The same participants as those who took part in Experiment I.
Procedure.
Experiment II differed from Experiment I only in the task that the participants had to perform. Instead of responding to the pitch of the noise bursts they had to respond with the hand that was located on the same side as the sound while their hands were held in either an uncrossed or a crossed posture. Because there were only two conditions (Hand Posture: uncrossed vs. crossed), four instead of eight blocks of 60 trials each were run.
Data Analysis.
Same as in Experiment I. The IE scores were submitted to a two-way ANOVA with Visual Status (sighted vs. blind) as a group factor and Hand Posture (uncrossed vs. crossed) as repeated-measures factor.
Supplementary Material
Acknowledgments
We thank Dr. Maike Gattermann-Kaspar, the “Blinden-und Sehbehindertenverein Hamburg, e.V.,” the “Dialogue of the Dark” in Hamburg, and the “Tandem-Club Weisse Speiche Hamburg e.V.” for their help in recruiting blind participants and Dr.

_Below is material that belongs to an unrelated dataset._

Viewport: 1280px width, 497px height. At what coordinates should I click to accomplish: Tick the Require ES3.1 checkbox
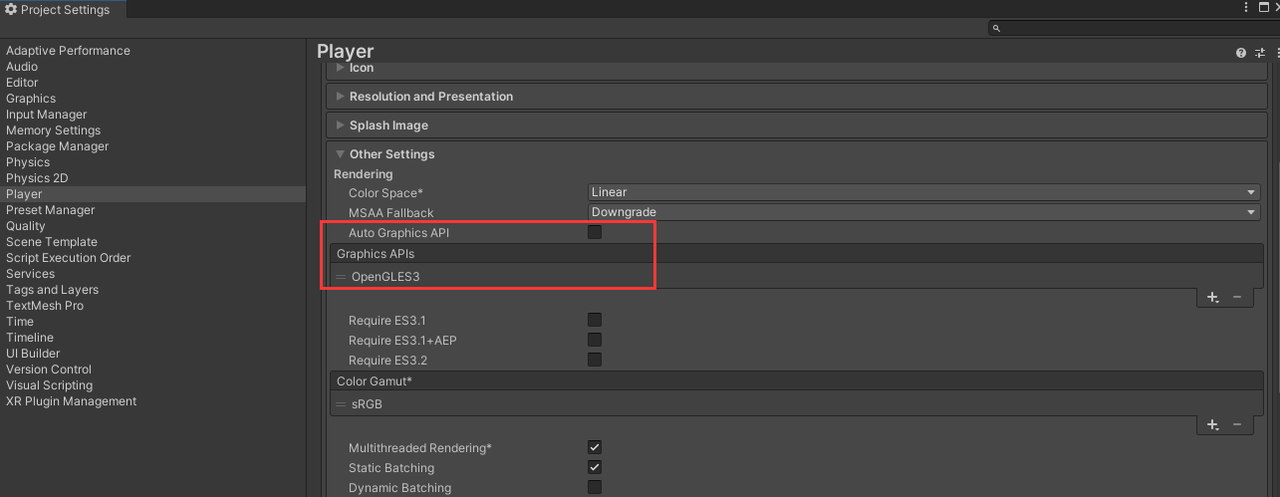point(595,320)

Kirsten Hötting for her support in the initial phases of the study. This study was supported by the German Research Foundation [Deutsche Forschungsgemeinschaft Ro 1226/4-3 (to B.R.)]. C.S. was supported by the Alexander von Humboldt Foundation.
Abbreviations
- RT
reaction time
- IE
inverse efficiency.
Footnotes
The authors declare no conflict of interest.
This article is a PNAS direct submission.
This article contains supporting information online at www.pnas.org/cgi/content/full/0607158104/DC1.
We use the term “external reference frame” here to refer to eye-centered and environmentally centered reference frames, which have often not been separated in previous research. We are aware that “visual” and “external” reference frames are not necessarily identical. When we speak of “visual reference frames” we mean coordinate systems that require visual input in order to emerge. In the present study, “anatomical reference frame” refers to the somatotopic representation of touch.